Retractable vs Stationary
Do I need a protective hood for my retractable awning or canopy?
A protective hood, available at an additional cost and is designed to provide adequate protection for your unit when structural protection is not available. Hoods are often purchased when the retractable awning is being fascia mounted and when not located directly under a ledge or overhang.
Why would I want my retractable awning to be motorized?
Nothing can be more convenient than simply flipping a switch and watching your awning roll out on its own. Once fully extended or retracted, the unit will stop automatically. You may also stop the awning in any position with a wall mounted switch.
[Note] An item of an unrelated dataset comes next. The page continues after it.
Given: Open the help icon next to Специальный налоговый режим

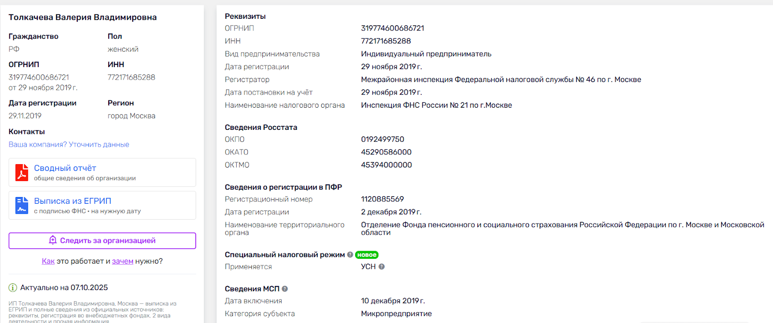Looking at the screenshot, I should (350, 255).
Research has shown that a motorized awning is used four times as much as a manual unit!
What kind of wind loads can a retractable awning handle?
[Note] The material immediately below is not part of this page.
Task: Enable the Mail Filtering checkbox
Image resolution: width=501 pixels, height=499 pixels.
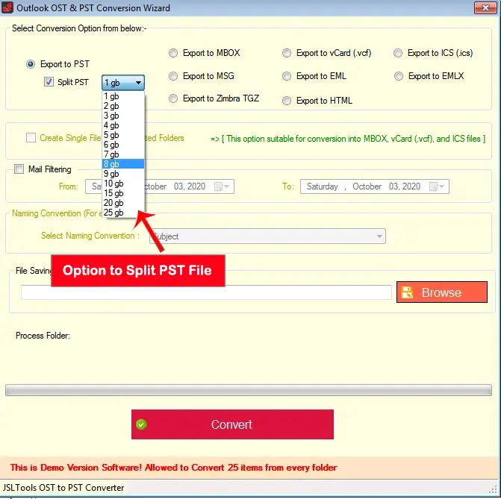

Retractable awnings are primarily intended for sun protection and should not be left out in windy conditions. Wind is a very unpredictable force with a tendency to change direction and speed very quickly. The general rule of thumb is: If you are comfortable sitting outdoors dining or reading a newspaper, then it is probably safe to operate your awning. The concern with wind is the up-lifting effect on the awning rather than the downward force; therefore the greater the pitch, the more wind resistant the unit is. A stationary awning or canopy is designed to withstand fairly high winds and certainly can be used in the rain. If you would like to have your patio or deck be used as an ‘extra room’ in the summer months, a stationary canopy would be a much better choice for you.
If there are no poles, what supports a retractable awning?
Retractable awnings are designed to be self supporting. They rely on secure mounting in conjunction with spring loaded arms. The arm tension is created with internal springs and large radius elbows keep the fabric tight by applying outward force.